¡No se vayan todavía, aún hay más!
Viatge al poble de les rates ben criades es un cuento extraordinario, una narración que responde a la definición que algunos dan de lo que es un clásico, un relato que es capaz de envejecer sin perder la actualidad. En el libro que contiene el cuento, Viatges i flors, Mercè Rodoreda nos guía por un mundo real e imaginario de la mano de un viajero que avanza siempre "a la búsqueda de oscuros corazones y costumbres desconocidas".
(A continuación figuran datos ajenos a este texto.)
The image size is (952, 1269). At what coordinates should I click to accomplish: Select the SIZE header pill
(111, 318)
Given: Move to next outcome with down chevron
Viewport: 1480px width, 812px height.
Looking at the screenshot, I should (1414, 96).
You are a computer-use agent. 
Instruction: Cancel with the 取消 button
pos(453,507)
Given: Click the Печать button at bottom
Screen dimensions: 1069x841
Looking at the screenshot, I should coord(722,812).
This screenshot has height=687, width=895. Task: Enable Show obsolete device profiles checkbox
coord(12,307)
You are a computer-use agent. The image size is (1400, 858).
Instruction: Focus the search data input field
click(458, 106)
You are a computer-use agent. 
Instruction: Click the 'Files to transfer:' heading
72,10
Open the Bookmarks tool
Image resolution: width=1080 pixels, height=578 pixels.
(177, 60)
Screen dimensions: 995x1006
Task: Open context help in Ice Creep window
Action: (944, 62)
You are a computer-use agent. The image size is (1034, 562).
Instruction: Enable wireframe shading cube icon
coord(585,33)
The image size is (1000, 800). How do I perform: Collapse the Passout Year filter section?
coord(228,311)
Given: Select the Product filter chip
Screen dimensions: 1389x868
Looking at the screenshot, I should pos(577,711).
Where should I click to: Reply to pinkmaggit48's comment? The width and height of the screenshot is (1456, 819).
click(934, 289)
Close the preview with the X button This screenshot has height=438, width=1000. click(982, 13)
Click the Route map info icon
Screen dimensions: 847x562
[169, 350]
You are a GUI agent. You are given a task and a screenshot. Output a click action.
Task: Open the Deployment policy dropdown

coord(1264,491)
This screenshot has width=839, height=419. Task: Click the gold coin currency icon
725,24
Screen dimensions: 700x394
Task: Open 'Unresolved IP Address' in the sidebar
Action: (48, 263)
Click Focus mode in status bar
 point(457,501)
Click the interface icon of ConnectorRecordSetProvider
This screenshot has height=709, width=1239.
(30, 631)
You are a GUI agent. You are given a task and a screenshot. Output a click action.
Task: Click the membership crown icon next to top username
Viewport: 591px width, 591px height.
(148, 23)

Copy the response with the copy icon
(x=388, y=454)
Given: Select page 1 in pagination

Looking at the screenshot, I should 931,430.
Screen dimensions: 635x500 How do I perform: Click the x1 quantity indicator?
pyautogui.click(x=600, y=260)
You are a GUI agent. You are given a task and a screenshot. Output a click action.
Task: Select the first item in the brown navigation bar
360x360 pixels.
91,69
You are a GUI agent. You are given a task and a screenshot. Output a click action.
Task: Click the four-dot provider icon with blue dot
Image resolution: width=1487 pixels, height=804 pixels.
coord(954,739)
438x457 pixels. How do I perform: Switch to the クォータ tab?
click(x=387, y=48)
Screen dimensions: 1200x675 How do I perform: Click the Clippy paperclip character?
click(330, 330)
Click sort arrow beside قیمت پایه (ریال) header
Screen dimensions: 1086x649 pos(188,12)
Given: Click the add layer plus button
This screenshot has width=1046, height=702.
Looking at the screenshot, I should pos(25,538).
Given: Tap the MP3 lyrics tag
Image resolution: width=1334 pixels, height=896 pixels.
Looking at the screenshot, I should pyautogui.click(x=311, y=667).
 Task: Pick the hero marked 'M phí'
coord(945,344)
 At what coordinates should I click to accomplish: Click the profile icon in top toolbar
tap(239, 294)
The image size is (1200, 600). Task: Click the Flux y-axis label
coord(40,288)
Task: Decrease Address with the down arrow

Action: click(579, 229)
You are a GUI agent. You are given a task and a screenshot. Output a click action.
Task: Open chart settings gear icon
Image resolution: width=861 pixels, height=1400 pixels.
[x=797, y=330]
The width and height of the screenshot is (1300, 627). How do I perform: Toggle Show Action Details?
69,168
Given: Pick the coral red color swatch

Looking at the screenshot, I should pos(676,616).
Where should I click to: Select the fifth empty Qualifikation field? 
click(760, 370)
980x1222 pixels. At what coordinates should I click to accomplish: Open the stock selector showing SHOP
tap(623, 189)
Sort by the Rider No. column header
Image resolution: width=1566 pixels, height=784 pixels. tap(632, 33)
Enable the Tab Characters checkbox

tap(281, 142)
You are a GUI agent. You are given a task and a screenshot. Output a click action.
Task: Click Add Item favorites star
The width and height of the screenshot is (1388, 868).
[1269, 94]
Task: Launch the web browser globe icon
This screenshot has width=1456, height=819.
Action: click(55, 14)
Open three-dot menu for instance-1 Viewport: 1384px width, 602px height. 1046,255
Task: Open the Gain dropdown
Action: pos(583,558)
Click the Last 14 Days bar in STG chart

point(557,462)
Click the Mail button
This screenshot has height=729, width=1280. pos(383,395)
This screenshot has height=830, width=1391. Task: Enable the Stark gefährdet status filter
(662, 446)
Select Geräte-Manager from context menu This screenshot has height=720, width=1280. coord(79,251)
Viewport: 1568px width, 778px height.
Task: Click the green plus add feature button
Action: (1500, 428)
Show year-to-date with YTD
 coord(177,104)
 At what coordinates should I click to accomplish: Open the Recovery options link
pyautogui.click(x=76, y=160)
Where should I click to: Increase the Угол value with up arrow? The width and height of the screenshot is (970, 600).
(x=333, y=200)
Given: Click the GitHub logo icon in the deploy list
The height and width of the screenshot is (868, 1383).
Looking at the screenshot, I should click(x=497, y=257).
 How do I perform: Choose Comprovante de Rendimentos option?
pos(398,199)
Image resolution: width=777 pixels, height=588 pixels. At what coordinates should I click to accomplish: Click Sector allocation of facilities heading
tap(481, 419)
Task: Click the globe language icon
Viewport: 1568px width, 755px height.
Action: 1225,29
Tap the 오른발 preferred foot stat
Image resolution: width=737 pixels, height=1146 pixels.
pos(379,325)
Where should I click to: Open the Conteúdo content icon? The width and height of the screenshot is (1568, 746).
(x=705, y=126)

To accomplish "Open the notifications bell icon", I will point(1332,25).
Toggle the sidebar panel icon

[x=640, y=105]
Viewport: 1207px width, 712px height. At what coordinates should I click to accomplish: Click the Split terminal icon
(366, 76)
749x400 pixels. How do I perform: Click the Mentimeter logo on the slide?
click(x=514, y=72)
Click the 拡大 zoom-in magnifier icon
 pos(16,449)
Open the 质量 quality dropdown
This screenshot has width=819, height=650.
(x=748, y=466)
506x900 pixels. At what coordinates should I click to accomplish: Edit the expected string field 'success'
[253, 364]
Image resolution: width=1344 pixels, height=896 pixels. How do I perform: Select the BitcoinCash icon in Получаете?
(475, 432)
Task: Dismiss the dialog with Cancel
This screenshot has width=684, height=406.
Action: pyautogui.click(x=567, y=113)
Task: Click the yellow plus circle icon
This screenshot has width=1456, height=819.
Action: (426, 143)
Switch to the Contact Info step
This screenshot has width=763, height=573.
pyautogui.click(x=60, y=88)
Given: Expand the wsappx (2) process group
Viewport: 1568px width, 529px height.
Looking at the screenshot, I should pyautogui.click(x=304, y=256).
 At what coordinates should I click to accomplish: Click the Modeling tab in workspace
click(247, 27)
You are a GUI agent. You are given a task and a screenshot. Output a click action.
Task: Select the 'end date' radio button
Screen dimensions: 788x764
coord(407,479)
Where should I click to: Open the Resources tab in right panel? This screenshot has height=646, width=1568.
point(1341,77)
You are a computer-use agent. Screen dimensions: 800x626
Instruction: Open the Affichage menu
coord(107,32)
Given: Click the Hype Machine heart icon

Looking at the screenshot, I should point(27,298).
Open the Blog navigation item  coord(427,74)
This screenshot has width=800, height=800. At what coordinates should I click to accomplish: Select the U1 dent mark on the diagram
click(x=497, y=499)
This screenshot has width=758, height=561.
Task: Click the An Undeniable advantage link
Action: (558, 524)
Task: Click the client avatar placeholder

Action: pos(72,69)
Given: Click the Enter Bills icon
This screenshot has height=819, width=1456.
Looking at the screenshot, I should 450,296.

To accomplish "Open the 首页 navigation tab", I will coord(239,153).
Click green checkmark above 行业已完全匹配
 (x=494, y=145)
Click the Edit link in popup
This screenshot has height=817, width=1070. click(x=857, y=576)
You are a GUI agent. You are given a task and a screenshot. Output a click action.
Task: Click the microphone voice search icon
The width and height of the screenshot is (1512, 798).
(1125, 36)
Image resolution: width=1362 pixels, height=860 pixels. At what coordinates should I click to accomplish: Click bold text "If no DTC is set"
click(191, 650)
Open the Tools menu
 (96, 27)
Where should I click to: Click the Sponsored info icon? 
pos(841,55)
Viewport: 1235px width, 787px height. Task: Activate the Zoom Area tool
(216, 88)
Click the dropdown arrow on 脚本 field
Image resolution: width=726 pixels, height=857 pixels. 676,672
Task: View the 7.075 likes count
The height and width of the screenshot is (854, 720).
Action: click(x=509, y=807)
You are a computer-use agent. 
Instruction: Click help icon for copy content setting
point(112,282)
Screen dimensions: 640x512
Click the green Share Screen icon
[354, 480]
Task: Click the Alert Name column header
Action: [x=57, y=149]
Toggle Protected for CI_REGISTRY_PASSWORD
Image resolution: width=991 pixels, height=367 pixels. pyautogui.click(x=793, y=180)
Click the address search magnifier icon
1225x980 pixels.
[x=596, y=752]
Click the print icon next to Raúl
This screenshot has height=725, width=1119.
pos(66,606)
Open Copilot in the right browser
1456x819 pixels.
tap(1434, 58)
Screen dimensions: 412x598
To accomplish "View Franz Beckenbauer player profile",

El narrador que emprende el viaje, después de diversas etapas, llega al pueblo de las ratas bien criadas. El pueblo y sus habitantes se hallan bajo el dominio de unas ratas grandes como conejos, parlanchinas, inteligentes y, sobre todo, hambrientas. Para saciar su apetito roen las casas que los lugareños construyen. Muy educadas, piden permiso para acometer su tarea para, a continuación, lanzarse a comer la tierna madera de paredes y tejados. El viajero pregunta a los habitantes -de orejas y ropas roídas- si han intentado hacer frente a las ratas, pero todas las tentativas han acabado mal, muy mal. Los que se aventuraron a reunirse en secreto para planear levantar sus moradas con piedras fueron víctimas de la ira de las ratas. Solo quedaron sus huesos.
Lo único que se nos permite es renegociar la hipoteca, refinanciar la deuda o alargar la concesión de los peajes
Los paralelismos del cuento con la situación de Cataluña durante el franquismo son más que evidentes. Lo preocupante del cuento es que las partes estructurales del argumento, sus paredes precarias, son las que todavía unen, separan y soportan la arquitectura del Estado. En apariencia, para quien se quiera engañar, la solidez es notable y aquí no hay ningún problema. Era un pueblo como los demás, con geranios en los balcones, nos dice Rodoreda.
La realidad es otra, los clásicos envejecen, pero no pierden actualidad. La estructura del cuento sigue siendo vigente y, mientras lo sea, las estructuras económicas, sociales y, sobre todo, culturales seguirán siendo débiles. El entrenador del Girona recibe abucheos por hablar en catalán, ¡ay!, en Huesca, una provincia con población catalanohablante que ve en el catalán poco menos que una deshonra. El presidente extremeño siente vergüenza de la presencia del vasco, el gallego y el catalán en el Senado. El gobierno de Camps, y estamos en 2011, cierra los repetidores de TV-3 en Valencia. No hace tanto, cuando por una vez, ¡por una vez!, la cultura catalana podía asistir a un evento como la Feria del Libro de Francfort, se acumularon tal cantidad de tópicos que no podían sino acabar, con la asíntota mágica de siempre, hacia el eje del nacionalsocialismo mezclando Klemperer y el Ramon Llull. En fin.
El personaje que acompaña al viajero lo acompaña hasta un valle en el que se ve el trajín de hombres que cortan y acarrean árboles. El personaje le dice que el país es rico y que la tierra es buena, pero que tienen que perder el tiempo y las energías construyendo casas en vez de sembrar y cosechar. Lo más fastidioso de todo es que, poco a poco, uno se puede acostumbrar a la fragilidad de las paredes que deberían acogerlo y servir, a su vez, para recibir invitados y para que los demás también coloquen sus vigas. Lo único que se nos permite es continuar renegociando la hipoteca, refinanciar nuestra deuda o alargar la concesión de los peajes por los que transitamos. Cuando el personaje se da cuenta de que las ratas lo escuchan, las tranquiliza: "Construiremos para vosotras un pueblo con la madera más dulce y más blanda". "Gracias, gracias", le responden.
Permítanme que no les diga cómo acaba el cuento. Parafraseando al poeta, como todas las historias de por aquí, de manera triste, parece que no se vaya a acabar nunca. ¡No se vayan todavía, aún hay más!, decía Super Ratón.